The girlfriend and I are planning a trip to Thailand and really hope to make animals a centerpiece of our trip. We already have a plan to see elephants at the Elephant Jungle Sanctuary in Chiang Mai because it seems like they place a great emphasis on animal welfare. We both love cats and were initially thrilled at the idea of being able to interact with big cats (i.e. tigers), but upon further research we kept finding evidence pointing towards animal cruelty at the various tiger attractions. Both Tiger Temple and Tiger Kingdom seem to keep the animals confined in relatively small cages and the animals live their lives constantly bombarded with attention from tourists. Add to that the rumors that some of the tiger places will sedate the animals with drugs to promote safer interactions and it all sounds very discouraging to be honest. We also checked out some YouTube videos of the Chiang Mai Night Safari, which purports to be more of a zoo. But the videos showed some of the cats pacing back and forth, which can be a sign that they're under extreme stress.

Are there any sanctuaries for tigers in Thailand that have a better track record? Or that have a history of prioritizing animal welfare? Thanks.

▶ SET PROBLEM A: List every animal attraction named in the post about Thailand.
The post and the rows are separate, unrelated material.

▶ SOURCE RECORDS:
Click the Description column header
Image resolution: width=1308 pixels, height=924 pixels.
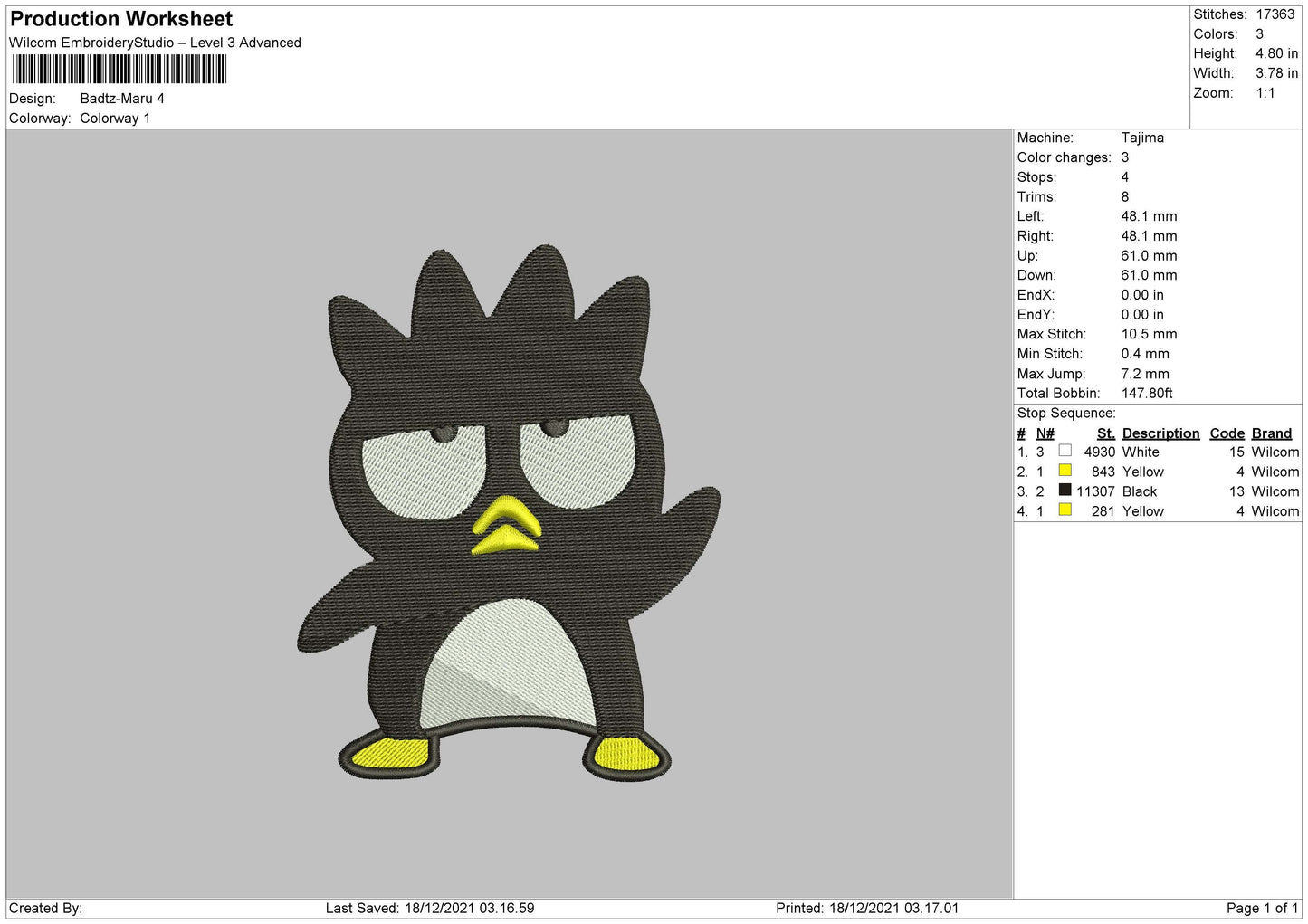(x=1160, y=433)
==
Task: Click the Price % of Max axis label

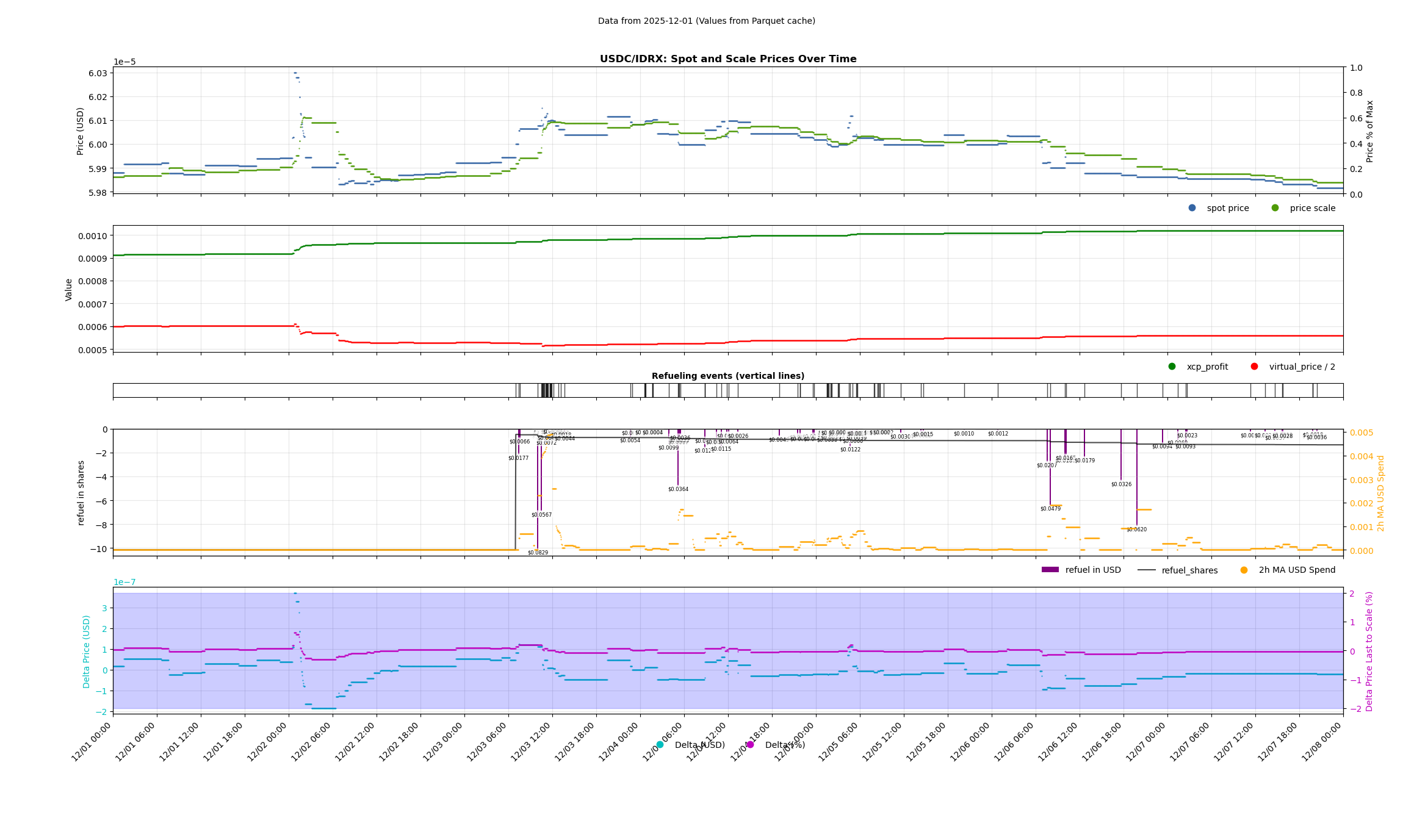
* * *
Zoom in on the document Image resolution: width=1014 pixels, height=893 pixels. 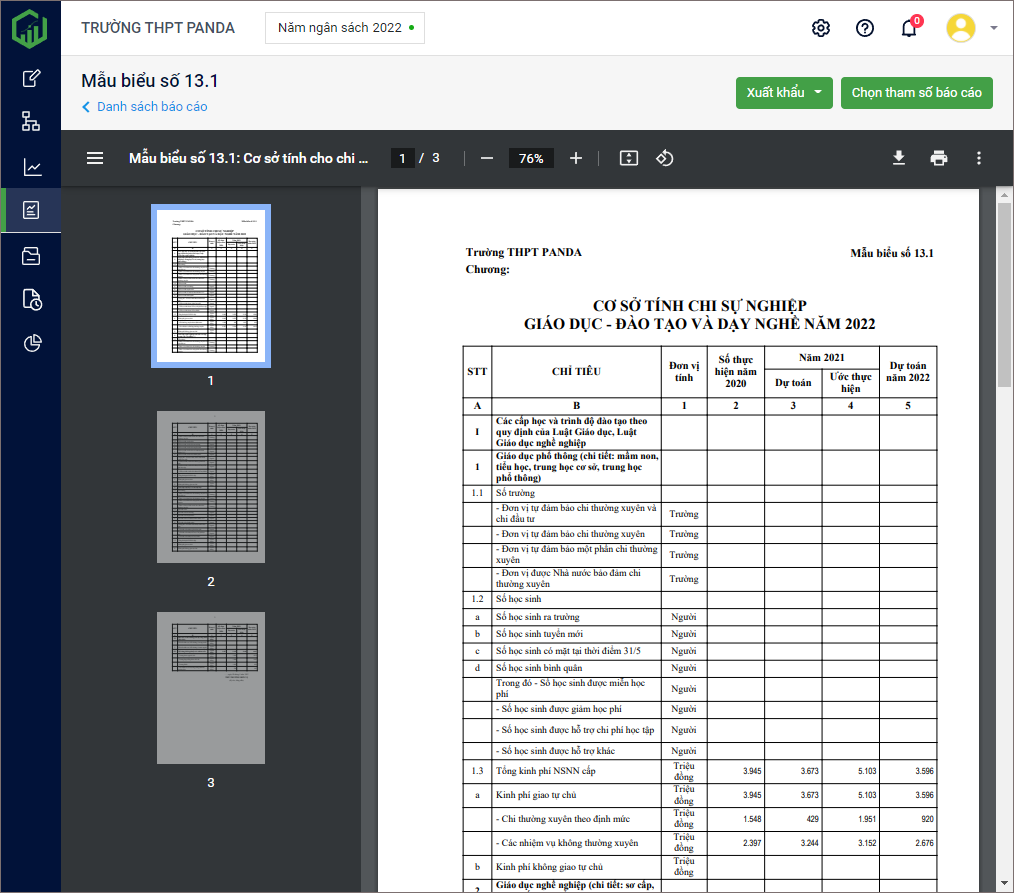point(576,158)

▶ SET PROBLEM B: Begin at the row line that has "Click the Description column header" and stop after the row line that has "(x=1160, y=433)". Write those lines out again with the requests included, add -130 to every coordinate in the answers, and leave the pictures out.

▶ TASK SOLUTION A: Elephant Jungle Sanctuary, Tiger Temple, Tiger Kingdom, Chiang Mai Night Safari

▶ TASK SOLUTION B:
Click the Description column header
Image resolution: width=1308 pixels, height=924 pixels.
(x=1030, y=303)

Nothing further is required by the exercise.